Topic: Tribal Libraries, Funding, Professional Organizations
Guest Lecturer: Janice Rice

The world is as small as you make it.

Consider this: the more individuals you meet in your professional field, the more connections you make.  These connections lead you to meeting more individuals. And soon, you discover that the people you meet in one place know the people you met in another place.  Perhaps they’ve worked together on a past project.  Maybe they networked at a national event or conference.

“It’s a small world,” Janice Rice, senior academic librarian at College Library, observed, after describing to TLAM how individuals she has met in her remarkable career as librarian ended up knowing each other.  These connections are invaluable.

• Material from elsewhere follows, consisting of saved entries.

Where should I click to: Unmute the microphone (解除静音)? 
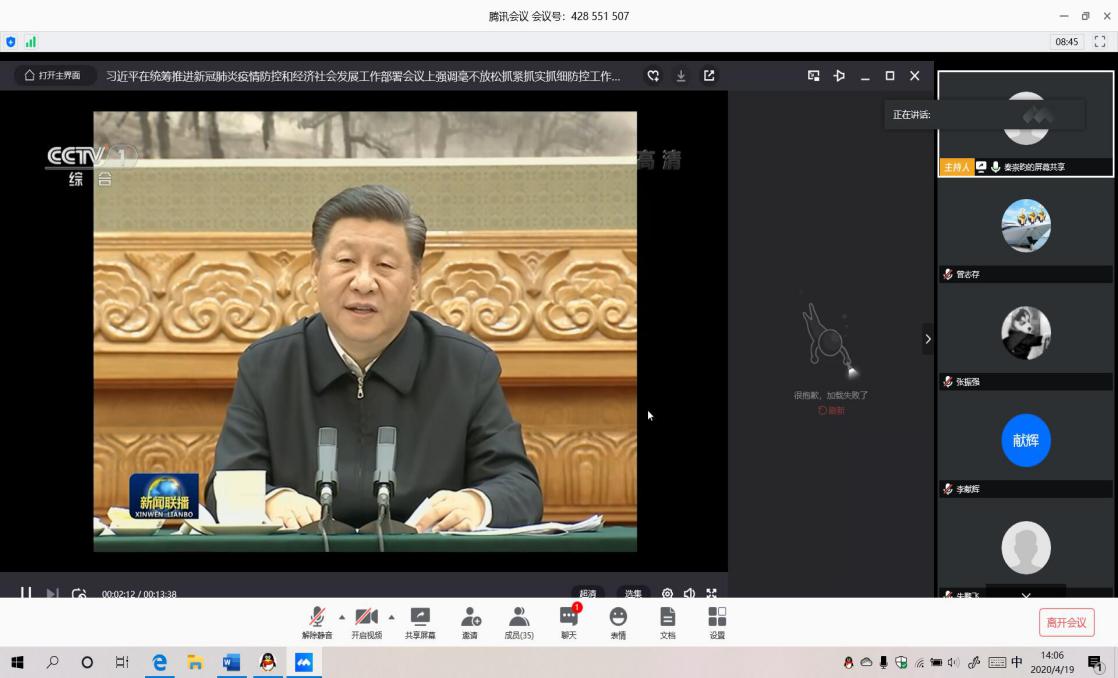(x=317, y=620)
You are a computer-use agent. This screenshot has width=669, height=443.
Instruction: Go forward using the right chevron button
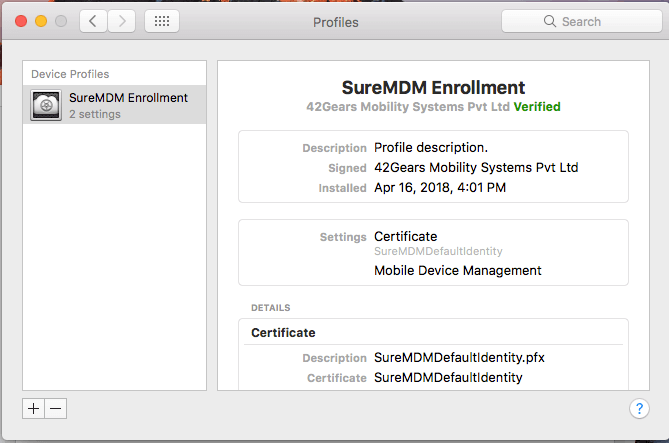coord(122,21)
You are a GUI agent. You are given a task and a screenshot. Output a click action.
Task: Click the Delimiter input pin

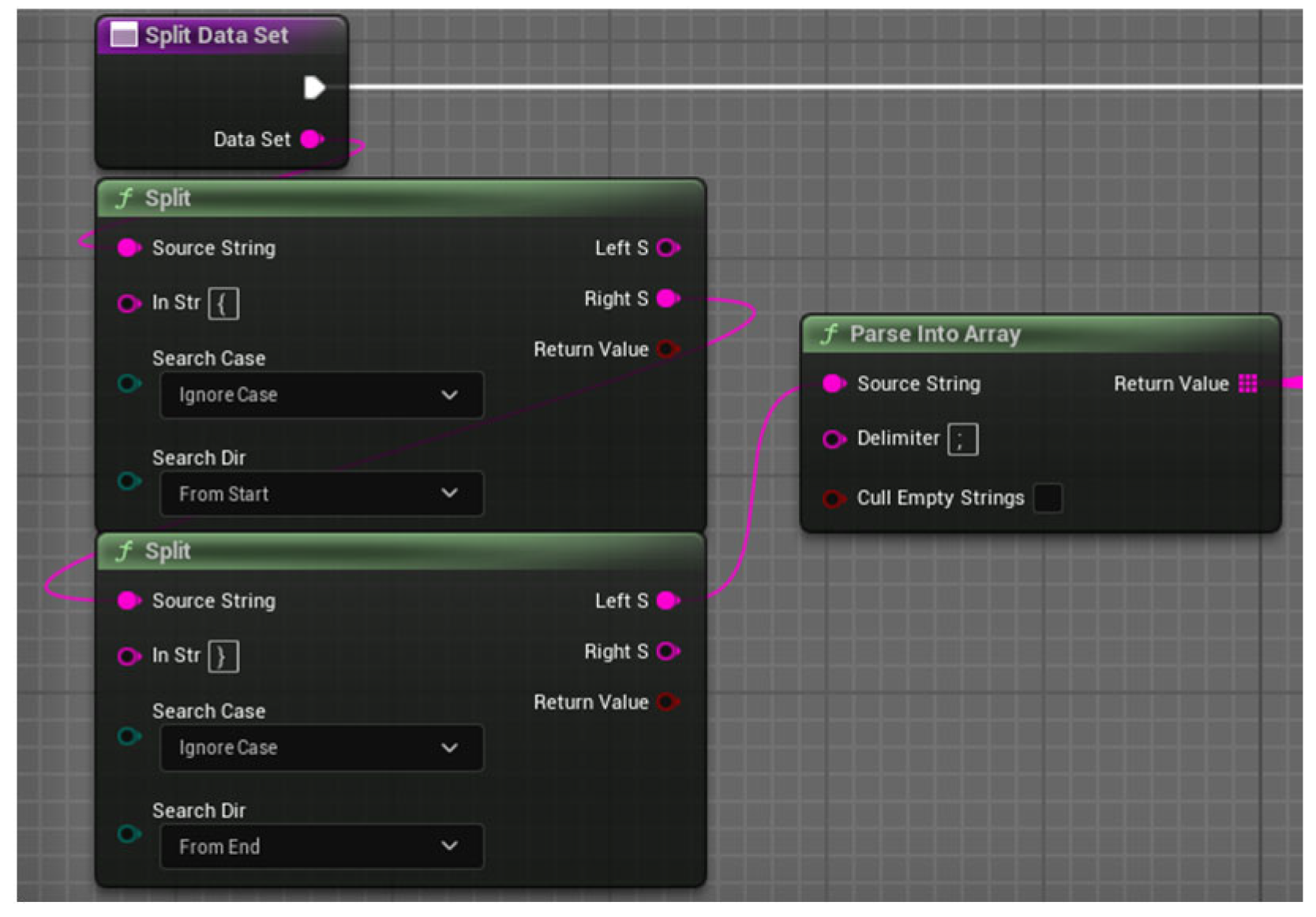coord(833,439)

It would be no surprise to discover just how many people know Janice.  A member of the Ho-Chunk Nation, Janice Rice has worked as:

  • a public librarian;
  • an archivist;
  • the AILA (American Indian Library Association) president;
  • an academic librarian;
  • an outreach coordinator;
  • and an ethnic studies liaison (just to name a few of the many!).

Speaking not only about her personal history in librarianship, Janice explained the evolution of Wisconsin tribal libraries and national movements to promote the existence of these vital institutions.  She stressed the importance of being involved in the professional community – for support, for ideas, and for new opportunities.

Janice’s description of her transition from a focus on public librarian to archivist was especially thought-provoking.  After serving some years as a public librarian in Wausau, she received a Wisconsin Humanities Grant to archive photos of the Ho-Chunk Tribe.  Archiving, she noted, was received differently than tribal librarianship.  In tribal librarianship, she sometimes felt alone, struggling to find support and commitment from other individuals and the government.  Archiving, on the other hand, was where everyone’s interests were.  It was a process for the tribe, by the tribe, and was defined by the tribe.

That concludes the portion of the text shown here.